Disney said ESPN took a chunk out of its operating income this past quarter, largely due to higher programming costs.
However, the sports network may also be the media company's way to grab the attention of digital audiences if deals with over-the-top services pay off.
According to CNBC, Disney reported its quarterly earnings on Tuesday after the bell. The company beat analyst estimates for earnings per share, but revenue of $13.34 billion trailed the average estimate of $13.45 billion. The stock fell about 2 percent following the announcement.
While cable network revenue for the quarter rose 3 percent to $4.1 billion, operating income decreased 3 percent to $1.8 billion.

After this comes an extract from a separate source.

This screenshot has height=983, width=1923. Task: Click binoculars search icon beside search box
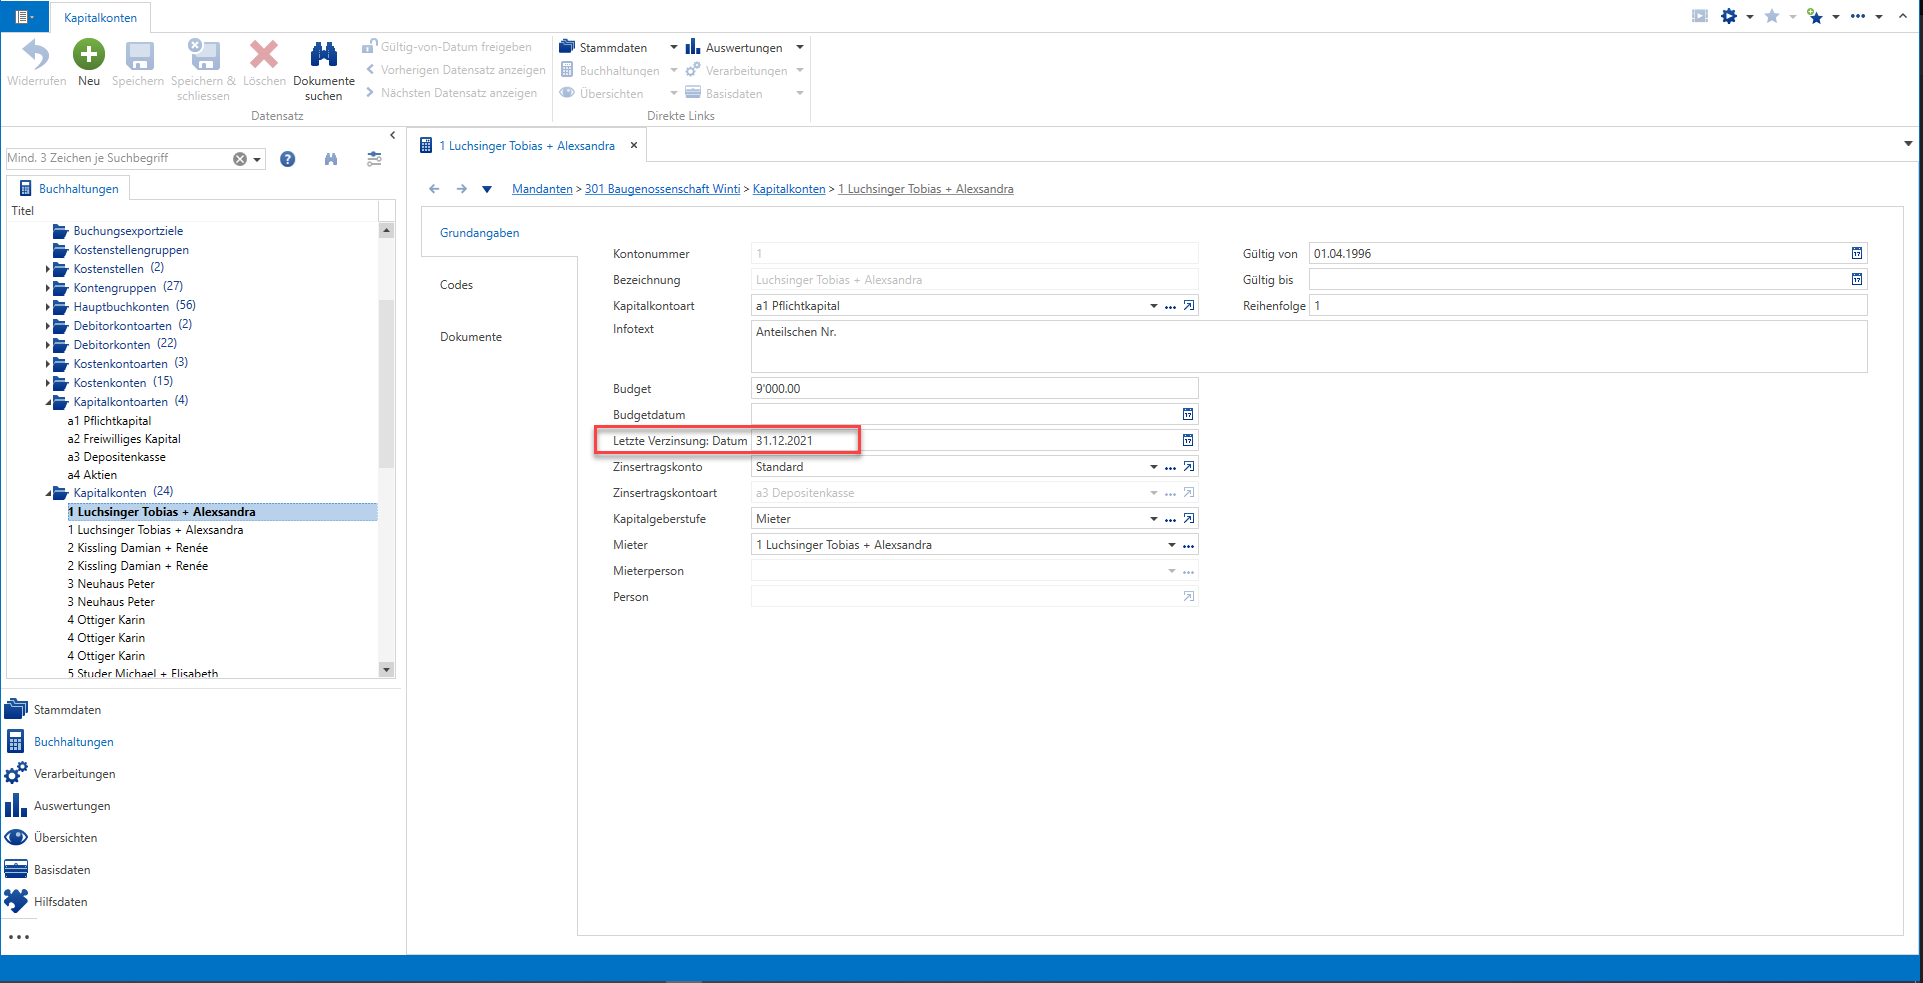[331, 159]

The company said it was due to ESPN's higher programming costs, including the shift of timing in college football playoff games and rate increases for NBA programming. ESPN also laid off about 100 staffers in late April.

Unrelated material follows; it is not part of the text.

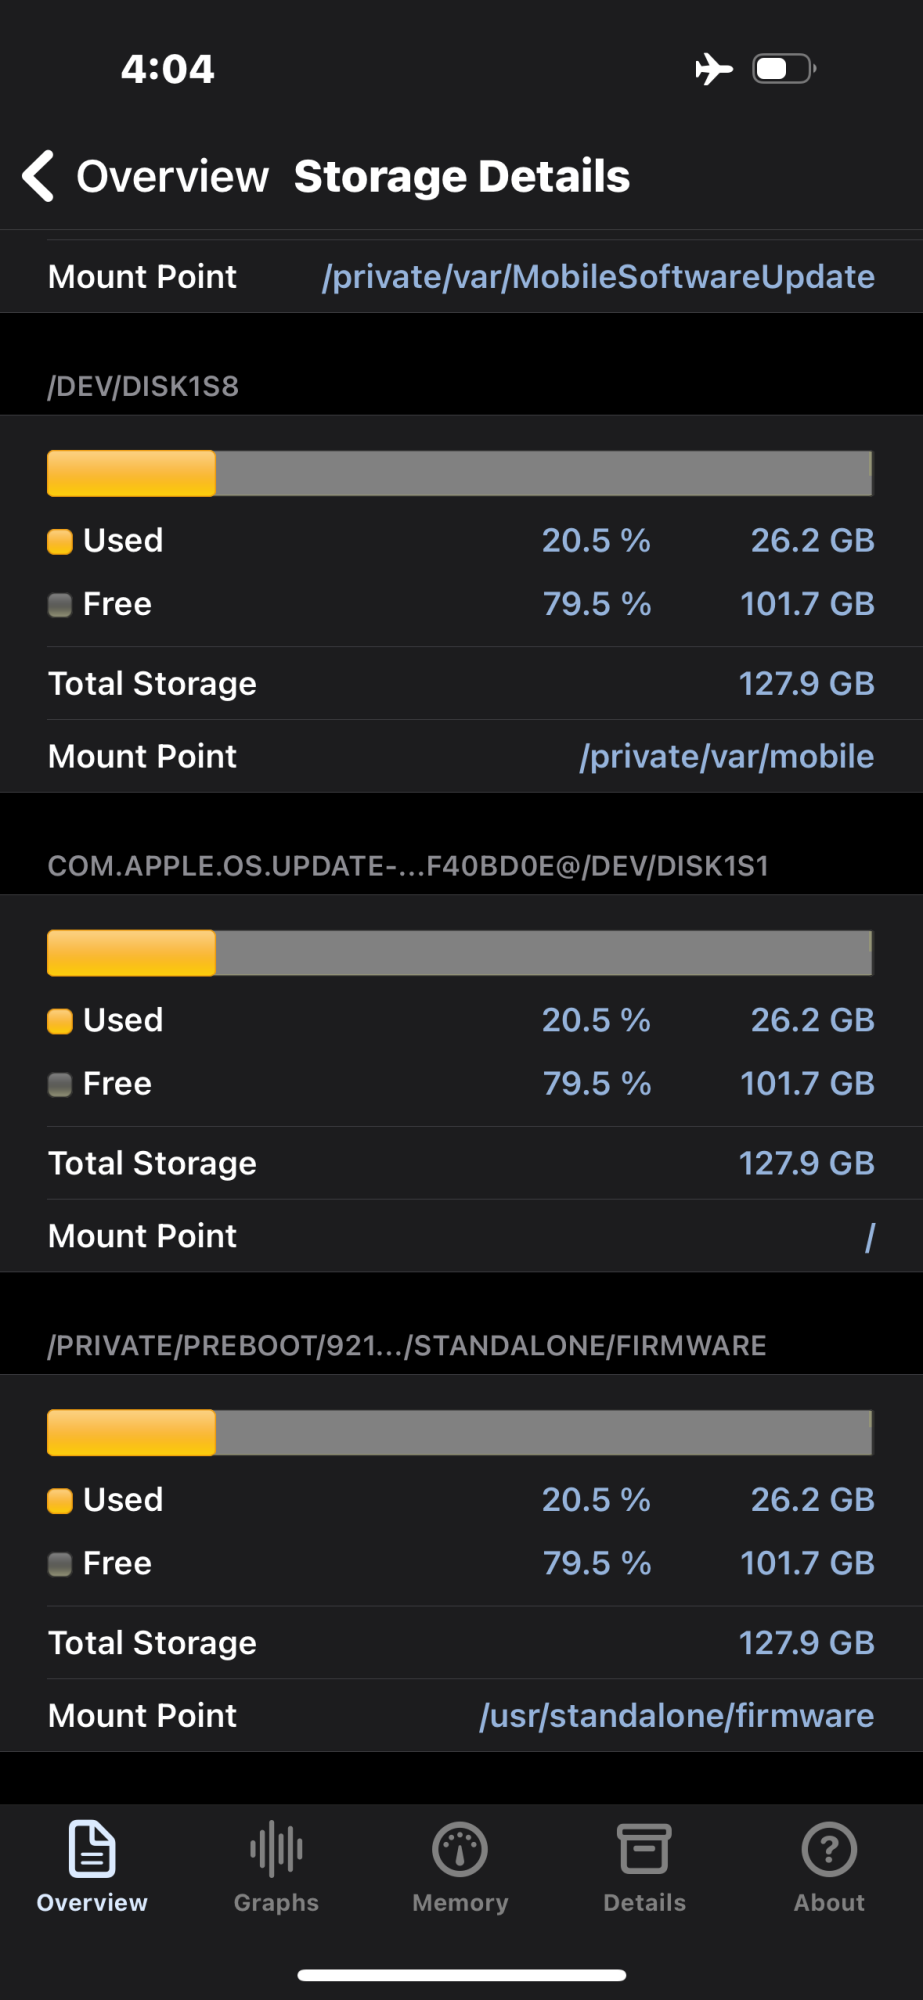Click the /DEV/DISK1S8 storage usage bar
The width and height of the screenshot is (923, 2000).
460,473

Disney CEO Bob Iger acknowledged the rising costs of sports content in an interview with CNBC. He also pointed out another factor currently hurting ESPN: dwindling cable subscriptions.

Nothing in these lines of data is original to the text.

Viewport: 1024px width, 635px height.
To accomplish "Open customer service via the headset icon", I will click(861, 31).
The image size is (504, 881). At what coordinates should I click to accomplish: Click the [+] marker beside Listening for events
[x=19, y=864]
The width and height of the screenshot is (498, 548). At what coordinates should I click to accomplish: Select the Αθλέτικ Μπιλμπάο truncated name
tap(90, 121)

Audiences no longer have to go to TV, let alone ESPN, to get their sports fix. Twitter announced at its first Digital Content NewFront presentation to advertisers it would have rights to WNBA and MLB games, as well as the PGA Tour. Amazon will air NFL's Thursday Night Football this upcoming season.
Facebook is in talks to stream one MLB game per week, according to Reuters. Hulu and YouTube have begun offering streaming live TV options, as have AT&T, DISH and Sony.
With all these options, consumers no longer have to sit in front of the television to watch their favorite teams, which has for decades been the lifeblood of ESPN.
Disney has taken steps to embrace the digital platforms, Iger said. The company negotiated deals with streaming services and improved the ESPN digital experience and app.
"We believe we're well positioned to contend with what we think is continued disruption in the business," Iger told CNBC.